Thank you for the Armstrong link. His comments sound plausible. But keep in mind, last year about this time, as I recall, he was forecasting a low in gold to be made by this time period, calling for possible 1000 gold due to the very reasons he now suggests will cause it to fall such as currency turmoil, rapid flow of capital, and large market movements causing investor fear.
He also vigorously advocated Germany was selling or would sell its gold.
Although Indian demand for silver was substantially off during the first quarter as he contends, Indian demand for gold during the second quarter, per WGC, was strong - and presumably so was silver.
Silver could be stored in London as he maintains, but even so, how much of that is available for sale. And, if he is aware of such storage, and publicly proclaiming it, would not every major dealer in silver also be so aware. And if so, why have other analysts such as CPM group not mentioned this in their reports. Conversely, it makes no sense whatsover for silver stocks to be depleting rapidly with Indian demand being off so much during the first quarter and in view of global economic conditions. And the market appears to so deem it has it has fallen significantly despite a reduction in Comex stocks.
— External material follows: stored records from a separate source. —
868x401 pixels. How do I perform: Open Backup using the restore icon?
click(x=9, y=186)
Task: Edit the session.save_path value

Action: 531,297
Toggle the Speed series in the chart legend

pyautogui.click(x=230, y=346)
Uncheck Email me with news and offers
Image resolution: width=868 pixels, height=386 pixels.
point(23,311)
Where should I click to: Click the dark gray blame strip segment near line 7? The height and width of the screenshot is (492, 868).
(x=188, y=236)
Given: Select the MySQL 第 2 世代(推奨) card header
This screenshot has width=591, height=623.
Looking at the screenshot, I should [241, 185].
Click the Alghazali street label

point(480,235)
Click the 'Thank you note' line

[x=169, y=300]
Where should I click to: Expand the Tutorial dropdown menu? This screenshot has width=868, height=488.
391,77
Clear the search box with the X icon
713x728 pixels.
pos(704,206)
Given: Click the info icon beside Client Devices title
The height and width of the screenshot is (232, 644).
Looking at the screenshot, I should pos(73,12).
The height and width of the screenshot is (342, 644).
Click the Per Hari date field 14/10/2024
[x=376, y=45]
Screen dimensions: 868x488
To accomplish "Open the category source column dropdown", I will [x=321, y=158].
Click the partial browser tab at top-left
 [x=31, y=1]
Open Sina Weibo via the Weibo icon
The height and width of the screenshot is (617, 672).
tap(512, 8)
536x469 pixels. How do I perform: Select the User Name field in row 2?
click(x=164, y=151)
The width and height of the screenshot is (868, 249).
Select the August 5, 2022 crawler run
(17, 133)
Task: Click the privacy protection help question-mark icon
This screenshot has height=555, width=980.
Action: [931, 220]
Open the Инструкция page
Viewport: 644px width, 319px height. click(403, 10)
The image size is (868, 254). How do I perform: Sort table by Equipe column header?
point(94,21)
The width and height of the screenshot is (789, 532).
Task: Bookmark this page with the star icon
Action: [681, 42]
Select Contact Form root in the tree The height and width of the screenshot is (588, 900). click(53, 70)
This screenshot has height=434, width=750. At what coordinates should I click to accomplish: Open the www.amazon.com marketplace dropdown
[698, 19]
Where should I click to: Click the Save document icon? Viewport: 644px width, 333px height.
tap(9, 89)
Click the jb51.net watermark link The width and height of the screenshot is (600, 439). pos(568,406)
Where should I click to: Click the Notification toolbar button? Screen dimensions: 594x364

Although he claims gold might go to 190, impliedly he also claims it might not. Alhtough he claims that silver might go to 3, impliedly he also claims it might not. The writer thereby places his bets both on the red and the black
However, gold stocks are unfortunately also suggesting that the POG will drop much further before it is over, and a meaningful turn-a-round in price is not yet visible. How much of this is dictated by irrational fear, or by fundamentals remains to be seen. But if it does not soon turn, the POG portends considerable financial distress for the global economy, and in particular for emerging markets and those in which commodities have a strong influence on GDP such as Russia, Australia, Saudia Arabia, Venezuela, Mexico and the list seemingly becomes longer with each passing day. As the currency of these countries is devalued, the more difficult it is for them to pay foreign debt, increasing the risk of default and consequent ouflow of capital to US bonds. If they do default, there is a further risk that the default will spin through the global debt structure like a cancerous growth affecting everyone in its link with contractionary consequences. Which supports his thesis.
The bottom line is that present global fear, the POG, and conditions give support to his arguments which make them all the more plausible. Whether they are in fact correct remains to be seen. Since such views are merely a rehash of what is apparently currently priced in the market, I would be much more receptive to reading a coherent and plausible counter-argument.